Yesterday, on the way to the Makena, we stopped at Snorkel Bob’s to pick up snorkels and flippers and masks. The lad who served us was a great advert for Hawaii – he couldn’t have been friendlier or more helpful. Everything was “awesome!”. This morning we tried it all out. There is a reef just a few meters from the beach opposite the hotel and we got up early to make the most of the fact that the sea is much calmer in the morning, We hopped about, waist deep in the water, getting the fins on and then tried out the masks with our faces in the water. At our knees – perhaps two feet away was a large turtle, paddling around and not really caring about our presence.
We followed him for a bit – Tom talking excitedly through his snorkel – and then made for the reef.
I always find the coral a bit alarming when it suddenly looms up from the ocean floor and the waves threaten to throw you into it. There was plenty to see though; clouds of small black fish, comical parrot fish with their beaky faces and the ones I always think are angel fish with their blue and yellow stripes and trailing fins. My scientific expertise means I can fairly accurately classify them as the kind of fish that Dory was in Finding Nemo. I think. After an hour of bobbing about we returned to the beach and sat under an umbrella watching the sun sparkle on the waves.
T and I decided to go back in again after a bit and then we had a bit of drama. I wanted to use Tom’s camera and took it off its wrist lanyard to put on my flippers (so I didn’t break it like I did the last one). I passed Tom the camera and a moment later he was hit by a huge wave which knocked it out of his hand. “My camera!” He shouted amid the boiling surf. We all put our masks on but the waves were pounding and we couldn’t see a thing. Tom was bereft and I felt like a total idiot for yet again engineering the loss of his special camera. We snorkeled up and down the surfline but it seemed futile. Like looking for a lost camera in the Pacific Ocean. Eventually T and I gave up and walked up to the stall to get a get a drink with me making encouraging noises about how it was only a thing and it shouldn’t spoil the holiday but of course it had all his photos on it and neither of us felt like getting over it in a hurry.
We walked back to the beach and, running from the other end of it, was Philippa – camera held aloft! It was amazing. She had a hunch that it have been caught in one of the long sand channels carved out by the rolling waves and she snorkeled all the way down the shoreline about two hundred and fifty yards from where we lost it. There was the camera a couple of feet down swirling around in the furrow, rocked by the waves. It was in perfect working order. It was almost too good to be true.
We were dazed by our good luck and the rest of the morning had an extra sparkle to it.
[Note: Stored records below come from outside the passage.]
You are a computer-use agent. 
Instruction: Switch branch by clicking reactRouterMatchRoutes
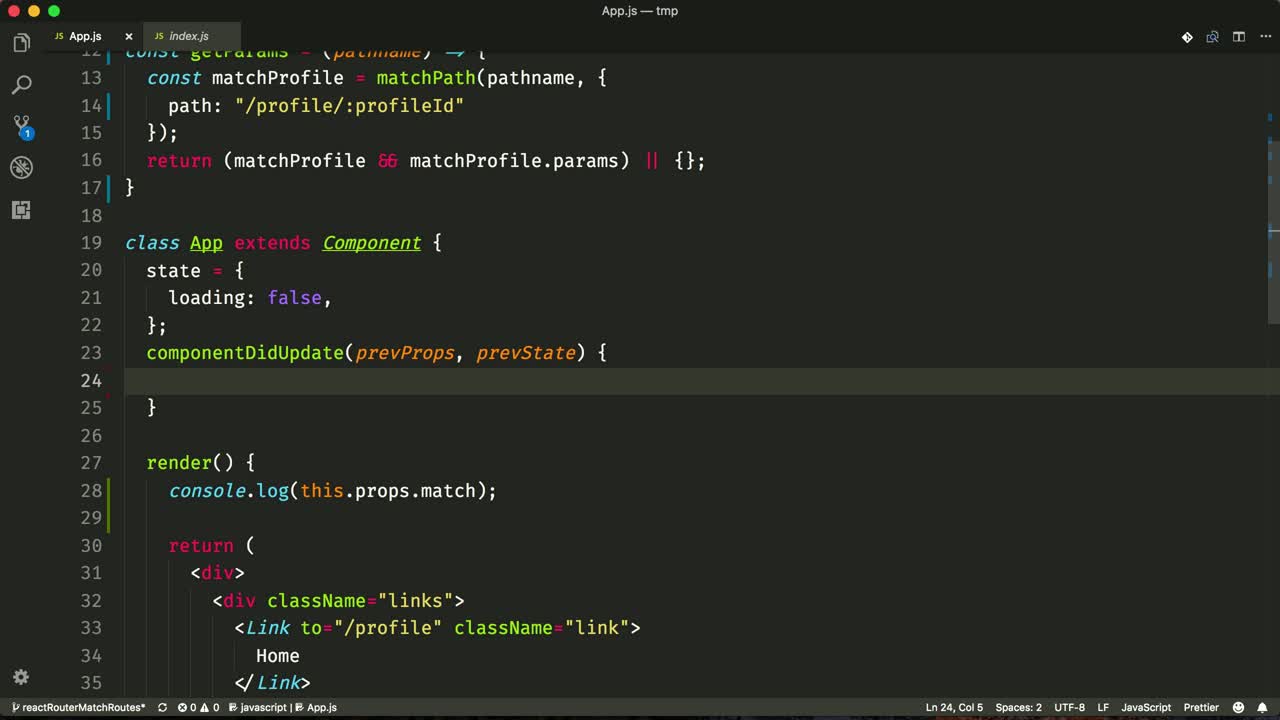78,707
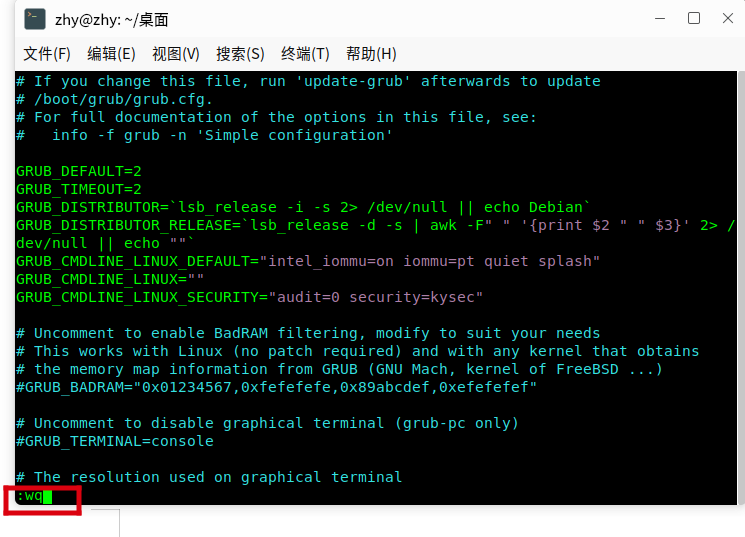Open the 搜索(S) menu

click(240, 54)
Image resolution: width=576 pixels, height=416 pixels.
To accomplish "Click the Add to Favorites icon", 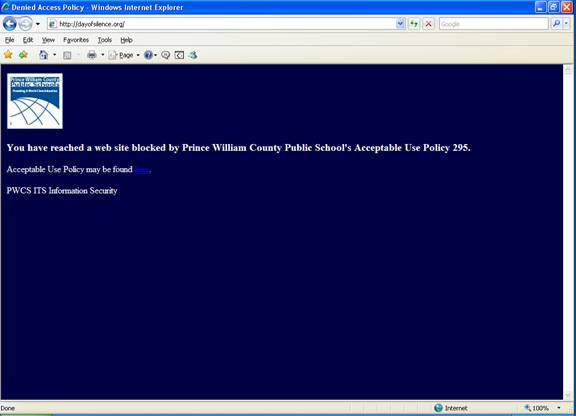I will coord(24,55).
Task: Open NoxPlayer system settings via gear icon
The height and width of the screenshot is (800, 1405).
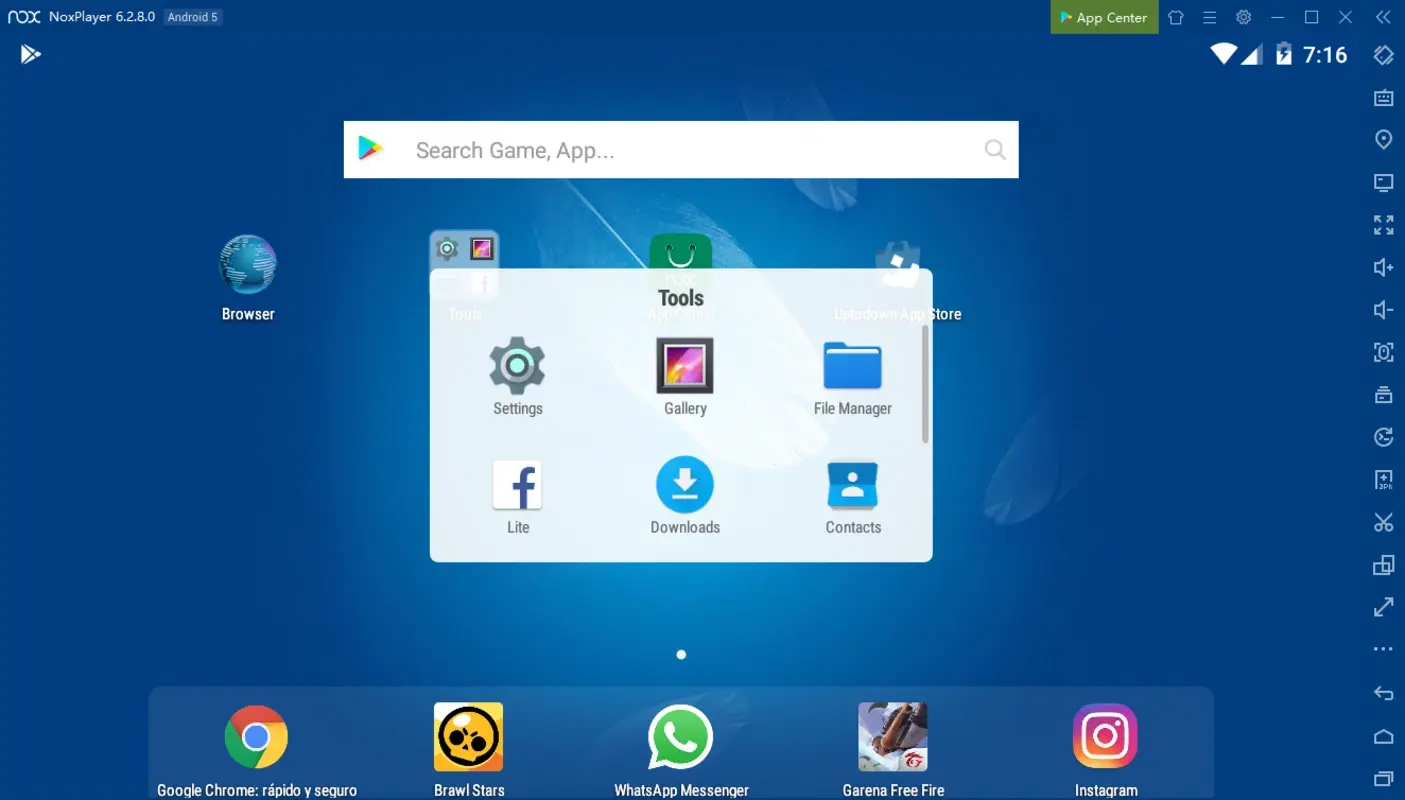Action: tap(1242, 16)
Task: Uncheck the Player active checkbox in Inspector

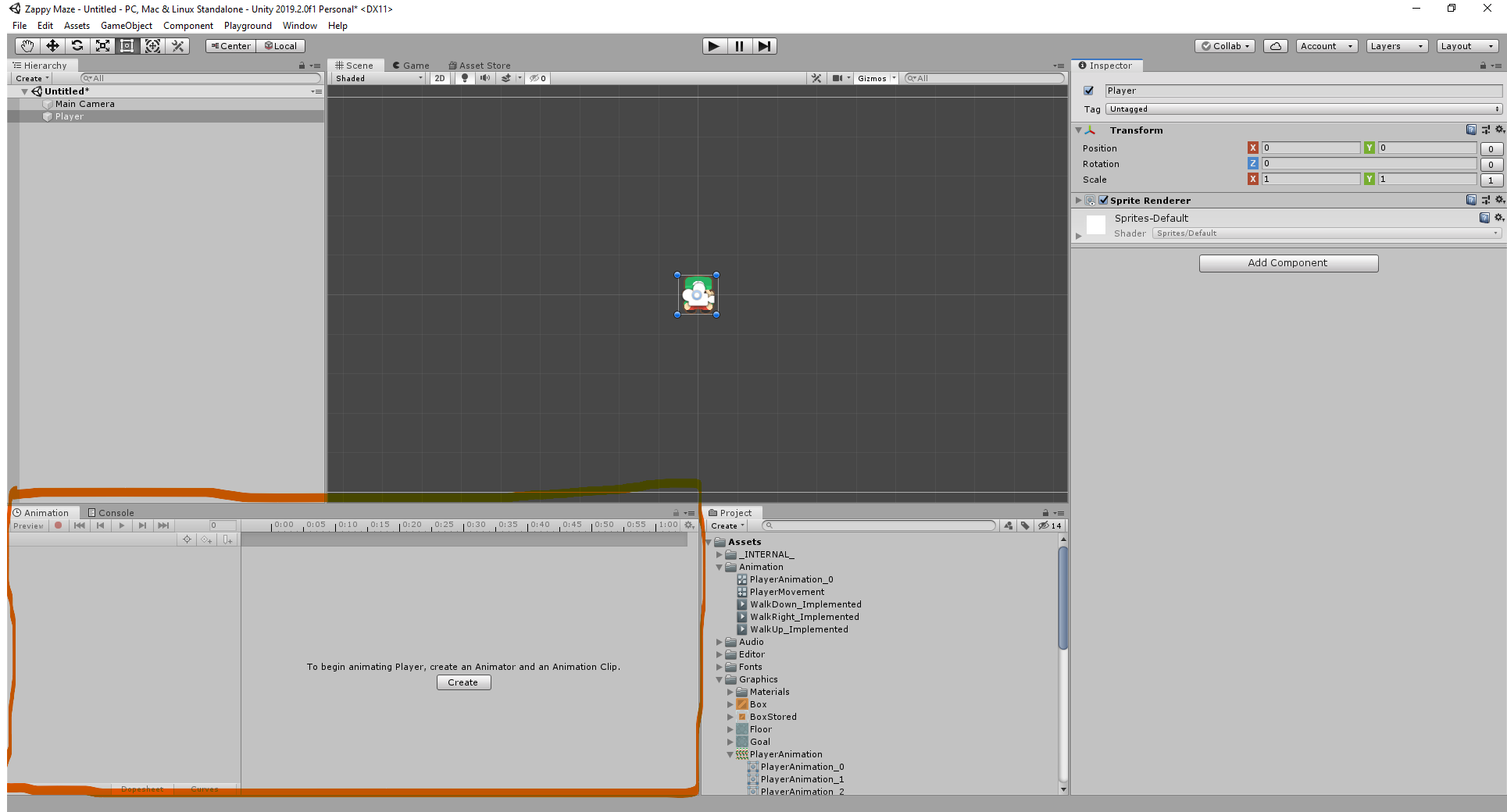Action: point(1089,91)
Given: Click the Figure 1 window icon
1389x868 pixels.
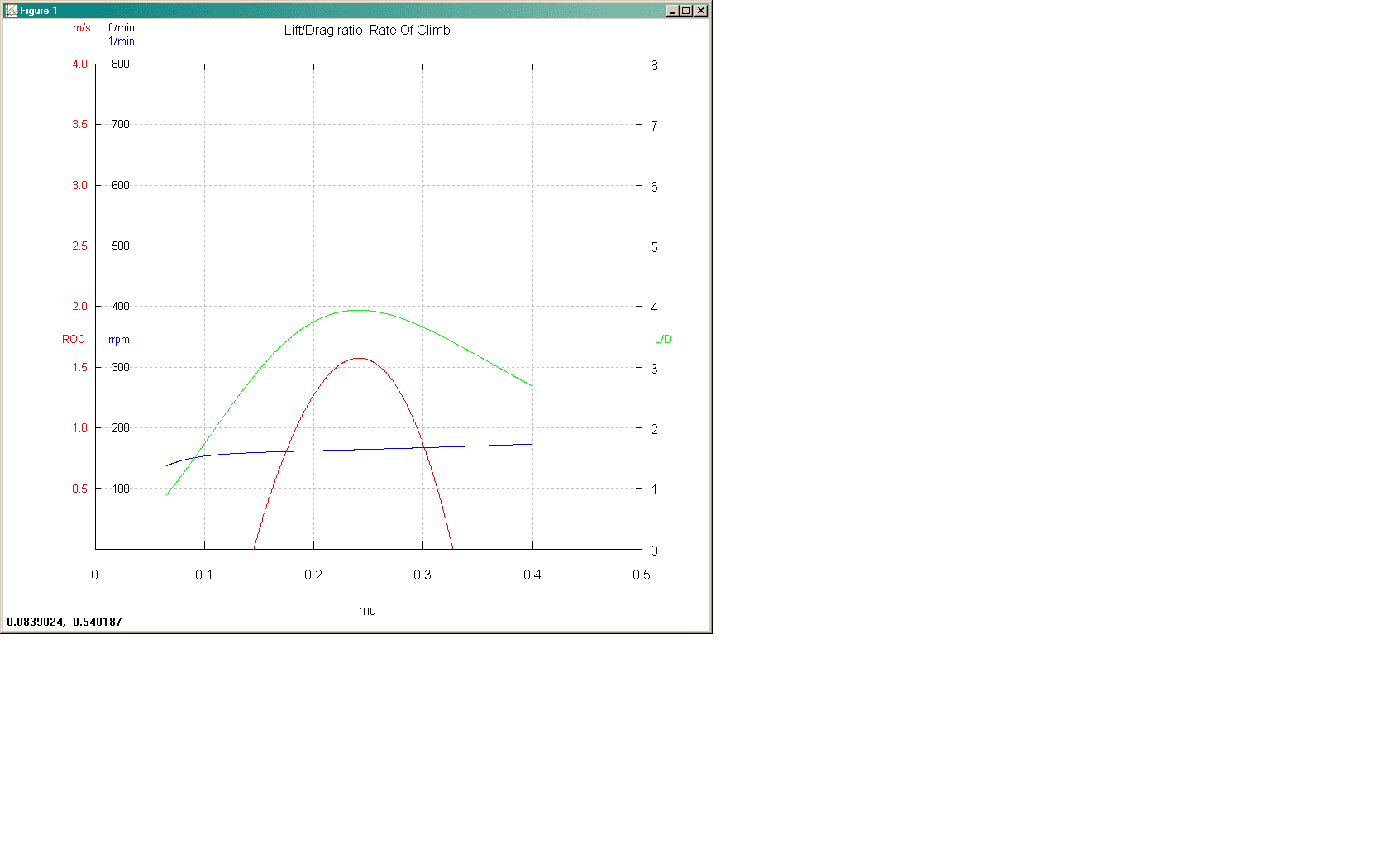Looking at the screenshot, I should [11, 11].
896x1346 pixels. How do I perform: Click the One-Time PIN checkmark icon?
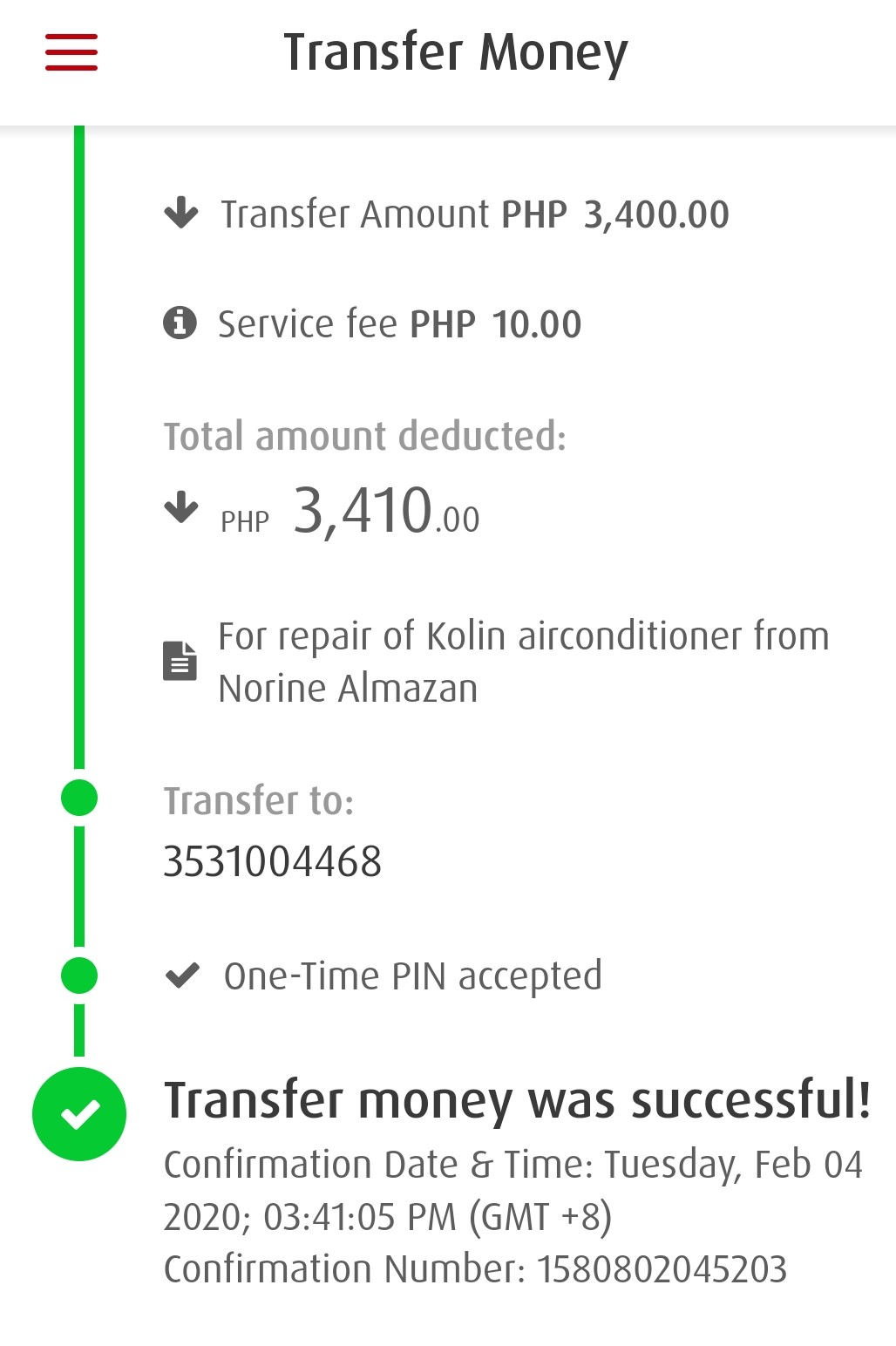(x=182, y=975)
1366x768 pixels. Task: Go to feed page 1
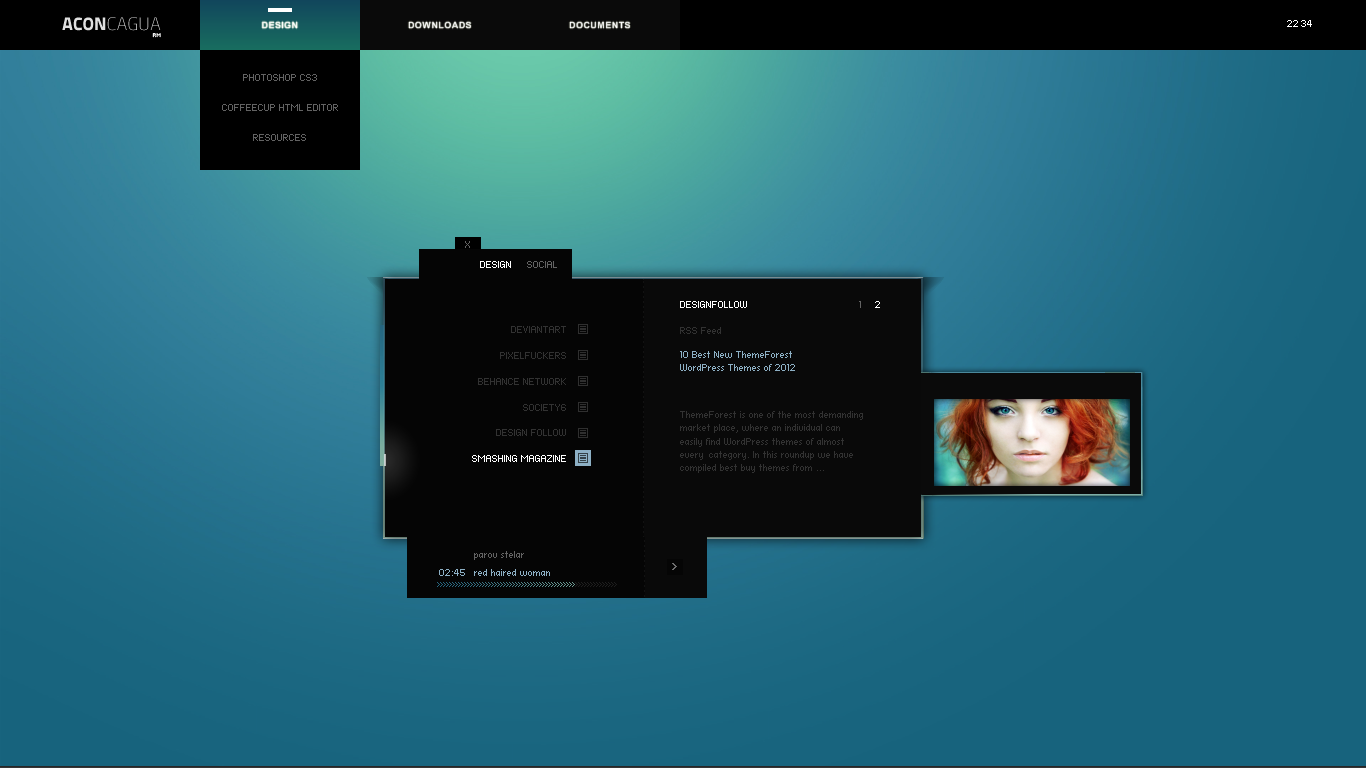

We boogie boarded and swam and played in the sea as the waves rose; lunch by the pool and as the clouds began rolling in, we rolled out.
Before retracing our steps north we went south, to the very end of the road where four hundred and fifty years ago the volcano spewed lava down to the sea leaving a jagged wasteland of sharp black rock as the lava cooled. Its a striking view up the volcano across the forbidding lava field and at the seashore the beaches are black.
A trail took us past the remains of an old village, the lava-brick platforms on which they built their huts still standing.
As we walked, the sky darkened and cold drops of rain started spattering our backs. Unlike Southern California, Hawaii does have proper Weather which changes almost hourly. It can be cool and still in the morning then the sun comes out – then clouds and wind come up and it might rain in the afternoon briefly. Its like getting all the seasons in one day,

After driving north again we turned west at Wailuku to see the Iao Valley with its large rock monolith (the Iao Needle) that was reckoned to be so beautiful that only the highest nobility in Hawaii were permitted to view it. These days, anyone with the price of an entry ticket to the state park can do so, and so we joined the masses to gaze at the big Kahuna to the sound of the Hawaiian Aristocracy turning in their graves.
Our final destination was a B&B in the cowboy town of Makawao (Maka-wow). The Hale Hookipa Inn is an old plantation house filled with antiques and knick knacks. The floors and doors are all appropriately creaky and the beds had Bedknobs and Broomsticks iron frames, but without the teleportation facility. The owner, Sherry directed us to Casanova’s restaurant in the middle of Makawao; a classic western frontier town of single story, flat-fronted wooden buildings from about a century ago.

The town centre is really just the crossroads. We stocked up on huge sandwiches and lots of water at the Rodeo General Store for a walk tomorrow and then ate big Italian at Casanova’s, served by a friendly waitress who had just moved to Maui from LA though her accent suggested she had probably come originally from Mexico. She was quietly disapproving about the oversized portions in the restaurant but she liked Maui where she said she could be herself, unlike LA where the pace of life was not really her… It hadn’t really struck me that people from the continental US could move to Hawaii – you so easily forget that it is a state rather than a country, though I suppose it is a country really, which was just handed over to the US by its Queen. That’s a fact that still appears to stir some resentment according to the few places we have seen where banners proclaim “This is Hawaiian sovereign territory”.